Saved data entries

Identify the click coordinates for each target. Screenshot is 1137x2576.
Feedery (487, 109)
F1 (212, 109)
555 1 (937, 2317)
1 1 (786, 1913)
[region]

▶ [TASK]: The records above should be restated word for word, please.

▶ [PROBLEM SOLUTION]:
Identify the click coordinates for each target. Screenshot is 1137x2576.
Feedery (487, 109)
F1 (212, 109)
555 1 (937, 2317)
1 1 (786, 1913)
[region]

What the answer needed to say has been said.